Arnold è indubbiamente attratto da Harriet e non solo per la sua leggiadria e per la sua indiscutibile avvenenza. E’ attratto da lei anche per la sua arrendevolezza. Per la fantasia con cui racconta le sue fiabe e per l’affabile dono di condurlo con sé in luoghi fantastici e meravigliosi, fatti di piante, fiori, signorine in ghingheri e sottili ed innocenti magie. Per il suo ingenuo candore e per la fiducia, del tutto malriposta, nella comprensione e nella solidarietà del genere umano.

Harriet è tutto ciò che una donna di quel tempo non dovrebbe essere. Indipendente, incurante del giudizio altrui, candida, celestiale, dissacrante, spensierata. Arnold è del tutto irretito da questo uragano di donna, che pur esile ed eterea, riesce a dire e a fare cose che nessuno potrebbe neanche lontanamente immaginare.

Senza considerare che questa meravigliosa creatura non smette mai di mettere Arnold davanti alle sue scelte di vita. E’ in questo modo che lo spessore morale di Harriet si mostra lontanissimo dall’opportunismo e dalla grettezza di Arnold, che ha sacrificato la sua integrità ed anche la sua felicità privata alla carriera, che porta avanti con mezzi poco ortodossi e davvero discutibili.

Arnold è esattamente preda del pregiudizio. Mentre circonda Harriet di dolcezza, amore e venerazione, non resiste alla tentazione di sminuirla, persino come pianista, professione che svolge invece con grande perizia e talento. Arnold non può evitare di ritenere che la Donna , quella creatura eterea e senza volontà, fatta solo per abbellire la vita di un uomo, debba sovrastare la Pianista.  Arnold finisce per demolire quest’ultima figura e utilizza un linguaggio tendenzioso per sgretolare l’autostima di Harriet (ma senza mai riuscirci, badate bene!). Herriet è una sfacciatella, una paperella, uno zuccherino, una piccola bugiarda.

Ma la nostra Harriet è un personaggio imperturbabile. I poco edificanti epiteti le scivolano addosso perché lei è consapevole che ciò che viene additato come un suo limite o difetto è  in realtà proprio quello che  le dà un enorme potere sugli uomini.  Che la adorano ma che si vergognano di lei.
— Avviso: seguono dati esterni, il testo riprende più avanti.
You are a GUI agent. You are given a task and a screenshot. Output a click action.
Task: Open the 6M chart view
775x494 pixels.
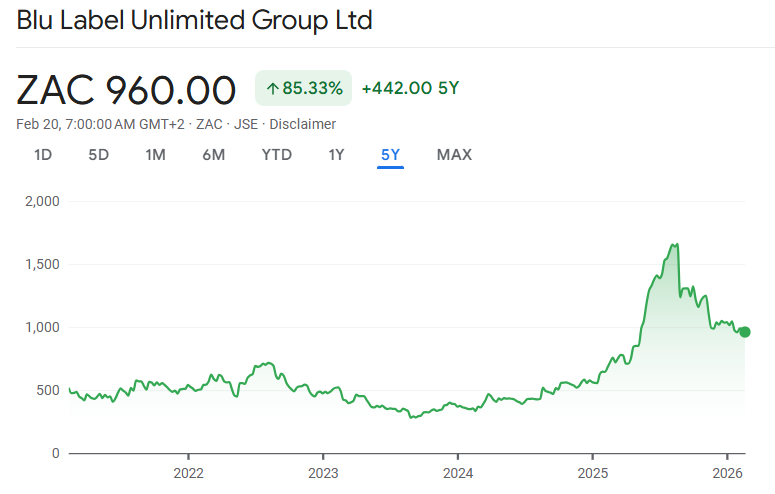pyautogui.click(x=213, y=155)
Mi voglio soffermare un attimo sulla valenza dell’opera in un epoca ancora profondamente maschilista, in cui la donna è solo un gingillo da appendere all’occhiello della giacca. Oggi l’audacia di Rebecca West è forse anche più evidente rispetto al passato, quando tutto ciò che era eccentrico era da correggere a tutti i costi, perché sbagliato o dannoso. Oggi possiamo permetterci di sorridere di fronte agli incontri -scontri dei protagonisti. Ed Harriet ci appare finalmente per quello che è: un’adorabile signorina in abito di mussola, dall’espressione svagata o meravigliata, dalla fervida fantasia e fermamente convinta che il mondo sia un luogo magnanimo in cui vivere, un luogo dove conta l’essere e non l’apparire.

Un ultimo passaggio sul linguaggio della West. Che dirne? La sua prosa è un fiume in piena! Straripante, colma di parole, quasi una poesia ininterrotta dove manca solo la rima baciata.

Una prosa che nasce logorroica, della quale non è facile seguire il filo conduttore, tanto è ricca e piena di immagini. I dialoghi della West sono veri e propri monologhi che una mente non allenata fatica a seguire e a comprendere. “Quel prodigio di Harriet Hume”  va letto in religioso silenzio, concentrati ed aperti ad un linguaggio al quale non siamo più abituati.

Vi confesso che a tratti ho fatto fatica a seguire il filo del discorso e mi sono persa. Questo pregio sintattico è forse anche il limite di questo romanzo, che reputo non fruibile da tutti. Sicuramente non a chi ha fretta di giungere alla fine di un capitolo. E nemmeno a chi predilige il linguaggio scarno e senza fronzoli.

In questo romanzo i fronzoli sono ovunque. E sono rigogliosi, colorati, quasi psichedelici.

Il linguaggio della West è opulento, aulico, formale ma anche scherzoso. E dissacrante, ironico e sprezzante verso chi vive ingabbiato nel pregiudizio e nel perbenismo, quegli stessi “mostri” che sopravvivono tuttora.

“Quel prodigio di Harriet Hume” è un vero e proprio viaggio che tocca mille porti e rincorre i percorsi più panoramici ma anche i più tortuosi. Un viaggio virtuoso e illuminante, che rifarei ancora.